The Anti-Vaccination Crowd | The Source Weekly - Bend

The Anti-Vaccination Crowd

Parents willingly denied vaccinations for their children in an attempt to help them, however, is this denial of vaccinations also increasing the number of diseases?

One of the perils of living in the information age is the ready availability of so much misinformation. Want to hear how the moon landing was faked or how Obama was born in Africa? Just punch a few keywords into your browser and - Poof! - you've got confirmation of your worst fears and insecurities. Such is the case with the anti-vaccination movement that stoked fears among parents about the safety of giving their children the once-routine shots to prevent diseases like mumps, measles and whooping cough. Twenty years ago, the idea of voluntarily putting your child at risk of diseases that have killed more people than any natural disaster or all accidents combined would have been unthinkable.


That all started changing about a decade ago when a British researcher published a paper linking childhood vaccinations to autism. The author, Andrew Wakefield, claimed that he had studied a group of children who had developed symptoms of autism after being given routine vaccinations. The study has since been thoroughly discredited and Wakefield stripped of his medical license in his native England. Last year, the journal that published his paper, The Lancet, retracted the piece, and almost all of his coauthors have renounced the work. Recently it was reported that Wakefield had actually faked some of his data to support his hypothesis. Of course, all follow up studies and analysis failed to find any information to support Wakefield's assertion. Never mind, though. The damage had been done. Wakefield's bogus studies set off an entire anti-vaccine movement in England and around the globe. In Great Britain, vaccination rates dropped from over 90 percent to below 70 percent in the past decade.

Thanks in part to the endorsement of celebrities like actress and former Playmate model Jenny McCarthy - who, by the way, is not a doctor - Americans, too, jumped on the anti-vaccine bandwagon. Regrettably, Oregon nearly leads the nation in unvaccinated children as a percentage of our population, with 5.2 percent of all kindergartners opting out of vaccinations for non-medical reasons. Of course, children don't opt of vaccinations - their parents do. In Deschutes County, parents are doing so in an alarming number, nearly double the state average, according to the Oregon Health Authority. That makes Deschutes County one of the least vaccinated places in a state that's already at the bottom of the national vaccination statistics.

The recent drop-off in vaccinations has been accompanied by an increase in diseases like measles and whooping cough that have been suppressed or, in some cases nearly, eradicated by vaccines. That's frightening considering these are extremely deadly diseases that still claim hundreds of thousands of lives per year, particularly in less-developed countries.

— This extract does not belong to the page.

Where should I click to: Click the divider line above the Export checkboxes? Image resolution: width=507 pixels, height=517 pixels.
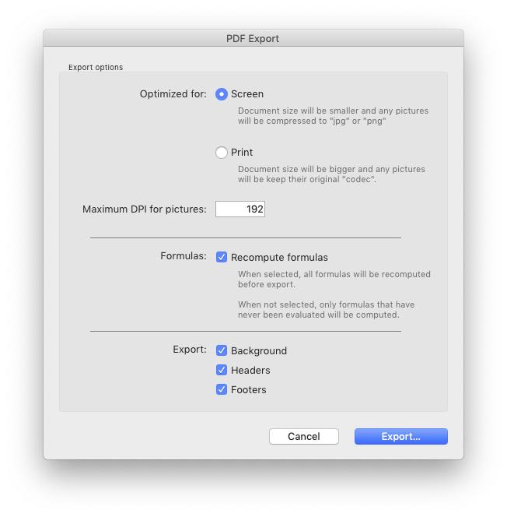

Parents who opt out of vaccinations would like us to believe that this is a personal choice. And Oregon makes it easy for them to do so by simply checking a religious exemption. But refusing to vaccinate your children for bogus religious reasons is only a step removed from denying your sick child the right to see a doctor. But this isn't just about the government telling us how to parent, vaccines work only when an entire population is vaccinated. That's why the approach has been so effective at keeping these deadly diseases at bay for more than a century. When small groups of people break away, it allows diseases like rubella to re-establish and puts everyone at risk. Of course, Oregon isn't alone. The state of Washington leads the nation in the percentage of unvaccinated children. But Washington is addressing the issue by stiffening its vaccination laws. In the future, Washington parents who want to opt out of shots will need a doctor's signature. Given Oregon's dismal vaccination rates, lawmakers here ought to do the same. In the meantime, we're giving the Boot to parents who duped the state and their neighbors by claiming a bogus exemption based on bogus science.